“Coral & Limestone, Coron Island, Palawan, Philippines” | Photo by Ray in Manila via Flickr/Creative Commons
Part XV of “The Filipino Melting Pot” Series
The Philippine Trench (also known as the Philippine Deep, or Mindanao Trench, and Mindanao Deep) is a submarine trench to the east of the Philippines (PH). The trench is located in the Philippine Sea of the western North Pacific Ocean and continues NNW-SSE. It has a length of approximately 1,320 kilometers (820 miles) and a width of about 30 km (19 mi) from the center of the Philippine island of Luzon, trending southeast to the northern Maluku island of Halmahera in Indonesia. The trench reaches 10,540 meters (34,580 ft) or (5,760 fathoms) at its deepest point.

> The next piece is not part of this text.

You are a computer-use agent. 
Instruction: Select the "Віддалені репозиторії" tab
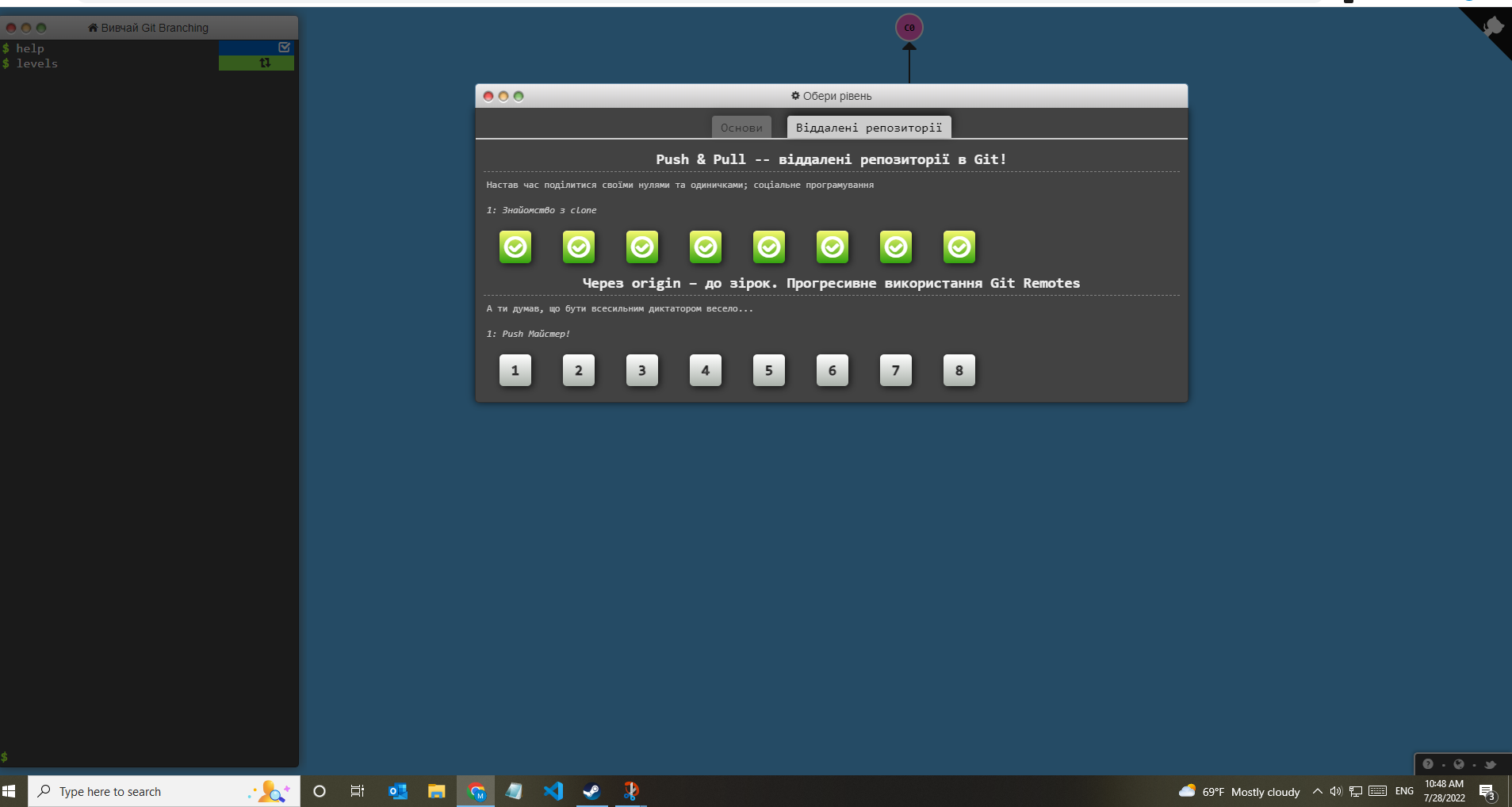coord(869,127)

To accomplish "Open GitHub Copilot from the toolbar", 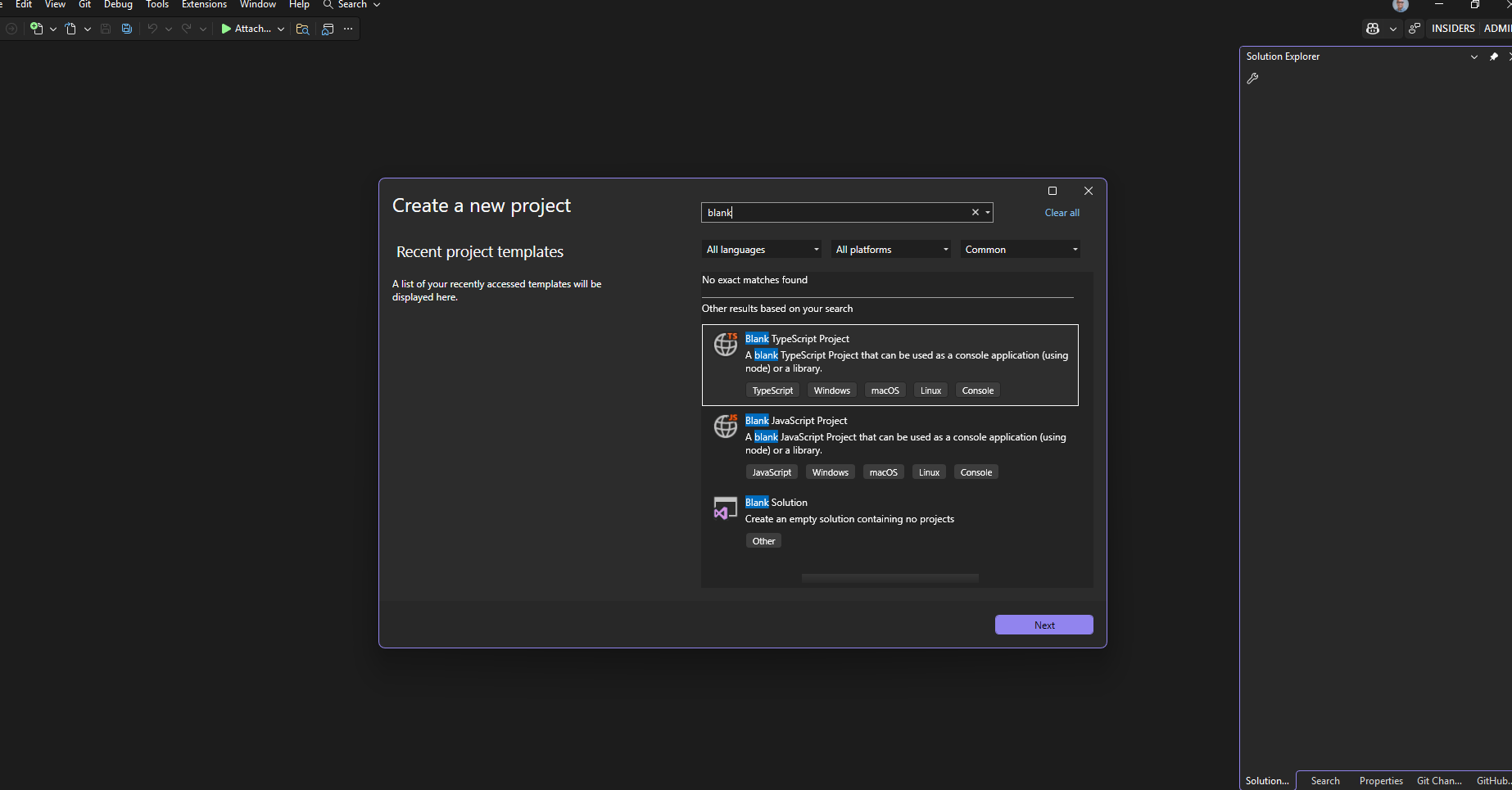I will point(1373,28).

More details about the Philippine Trench are found in the Wikipedia.
The PH Trench is within the 200-mile Economic Zone of the Filipino homeland.
I attended virtually a discussion sponsored by the U.S. Chamber of Commerce (USCC) last April 22, 2021, which was Earth Day. But I chose to delay my account of it in this column, as I devoted my topics to the pressing vaccination vicissitudes against the COVID-19 disease of the Philippines and India. But I decided not to ask any question during the forum about a topic that I am developing about the Tench. I will ask the case when the USCC convenes again a meeting on Energy and the Environment on May 13, 2021.
The topic of the virtual conference of the USCC was Carbon Removal Policy Trends and the CCUS (Carbon Capture, Utilization, and Storage). The CCUS is an important emission-reduction technology applied across the energy system.
I am not an engineer. I do not even have an engineering background. I have a Bachelor of Arts degree (major in journalism) at San Beda College, and I reached the fourth year at the Ateneo de Manila College of Law. But as some of my journalism professors opined, while I was not the brightest student in the class, I probably had the best “imagination” of all their students. And I think that I do deserve the accolade for my imaginative ideas, like how the Trench can help save our planet from the disastrous effects of Climate Change (Global Warming).
“ … for my imaginative ideas, like how the Trench can help save our planet from the disastrous effects of Climate Change (Global Warming).”
In February 2015, I attended a four-day World of Concrete Trade Show in the Las Vegas Convention Center for three reasons:
- I was a registered media professional.
- I was a leading American cement manufacturer guest where my only daughter, Maria Liza, works.
- They offered me a large area of limestone deposit in Cebu. It was a potential site for a state-of-the-art factory of quick-dry cement that also triples the life of the so-called “Portland Cement.” My task was to look for an American or foreign stakeholder to build and invest in the proposed cement plant.
Also, I felt confident about the viability of my idea about the Trench. We can seek the assistance of the Filipino-American Society of Architects and Engineers (FASAE). My good friend, Ted Aquino of Tarlac Province (and San Francisco, CA), was its former president. And more assistance from OFW engineers can be contacted by my other good friend and fellow OFW leader, Datu (Sheikh) Rudy ND Dianalan of Marawi City. Rudy and I targeted in the past a cement plant in Mindanao that needed retrofitting or even the entire replacement of its machinery, equipment, and technology. But we were made to understand that they sold it to another company.
“My idea is to make the Trench a vital depository of carbon wastes encased in modest-sized cement drums or concrete containers.”
And help from the Mindanao’s Muslim population, along with other Christian, Lumad, and other tribes such as the Manobos, for my idea of developing the Trench (aka Mindanao Trench or Mindanao Deep). We have to involve the Muslims and other ethnic groups in Mindanao in this CCUS proposal for the Trench. Many of them are treated like second-class citizens by the Filipino policy-and-decision makers, backed up by “The Imperial Manila” (TIM). This project is a chance to demonstrate that we need them in nation-building initiatives, even in the cement industry and the environment.
My idea is to make the Trench a vital depository of carbon wastes encased in modest-sized cement drums or concrete containers. But we need to involve the assistance of the U.S. Department of Energy, the School of Energy Resources of the University of Wyoming, the Carbon Removal Project of Microsoft, the World Resources Institute, and other participants in the said April 22 forum.
I will provide more details about the idea for the Trench by next week. Like also involving the country of Indonesia, as it shares with our homeland the Trench. It may interest readers to know that this idea was one reason I joined in the early 1990s the Indonesian Business Society (IBS) of Los Angeles, CA. Unfortunately, they disbanded the IBS. But I had maintained my rapport with some of its former officers after I left the IBS in 1992 when I retired from the Pan-American Van Lines, which I represented in the said trade group. But I never had the opportunity to present the Trench idea to the IBS and the Indonesian Consulate General because climate change was not one of the headline-making topics.